REVIEW: Poropiti (The Basement)

Review by Nathan Joe

[Back to the Future]

Creators and performers Tola Newbery and Mara TK take us through the landscape of New Zealand’s colonial history from a Māori perspective. In what is essentially a poetic history lesson, using a fusion of movement and music, we are transported from the mythic conception of our land to our capitalist present.

It’s a multi-disciplinary work that remains remarkably restrained with its tools. Music is used carefully (both live and recorded), often opting for silence as much as song. And the vignettes contain such stillness that they resemble tableaus more than movement. Spoken text (both in Te Reo and English) is also minimal, often supporting the images rather than creating exposition.

The set is spare too, utilising immaculate lighting by Glen Ashworth to craft a sense of space. Each vignette is placed against a projected image in the backdrop, giving us a sense of the environment, or the historical or social context surrounding the scene. Occasionally the venue poses a few problems due to its length, the long-stretch favouring sight-lines from one side of the audience or the other, which doesn’t serve the ritualistic intimacy the performance demands.

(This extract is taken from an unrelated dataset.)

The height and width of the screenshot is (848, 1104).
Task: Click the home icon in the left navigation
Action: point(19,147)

As our duo channel the distant past and immediate present, they asks us to imagine, acknowledge and empathise with the characters we glimpse in these vignettes. Though they embody symbols more so than fully formed people, and present moments rather than a narrative, they succeed because they asks us to reflect rather than instruct us on what to think. What could be loaded and didactic is, instead, told simply and truly.

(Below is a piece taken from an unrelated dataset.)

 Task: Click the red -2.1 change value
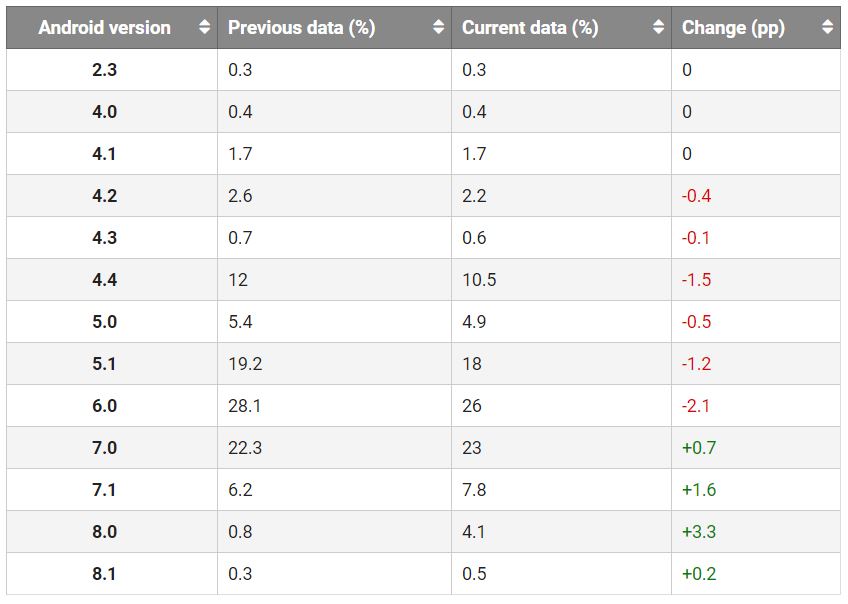tap(696, 406)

Some may find the pacing languorous, but each vignette gains cumulative power and poignancy, packing a subtle punch in its final moments. At barely an hour long, Poropiti offers a lot of food for thought, but it also refuses to rush itself, greatly rewarding patience.

Poropiti is rife with images full of quiet desperation: the creation of our land, conveyed with the simplest gesture; a man overlooking the vast ocean, waiting for an unknown ship; a korowai cloak swapped for a clean white shirt; and a depressingly familiar image to anyone who passes our Auckland city streets.

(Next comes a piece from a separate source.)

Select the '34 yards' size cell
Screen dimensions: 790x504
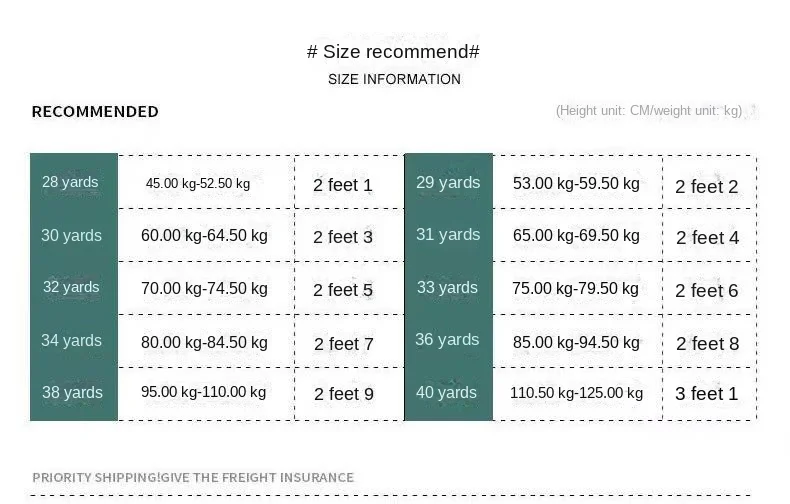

The inevitability and eventuality of colonisation looms over Poropiti like a dark cloud, but it’s offset by the stoic presence of its performers. Though it opens old wounds, every sinew reverberating with the pain of history, it’s not a pessimistic prophecy that Poropiti proposes. Not an image of violent resistance, but faith and hope that everything will be alright.

These prophets, perhaps like any good historians, show us a glimpse of the future by asking us to look back into our forgotten and buried pasts.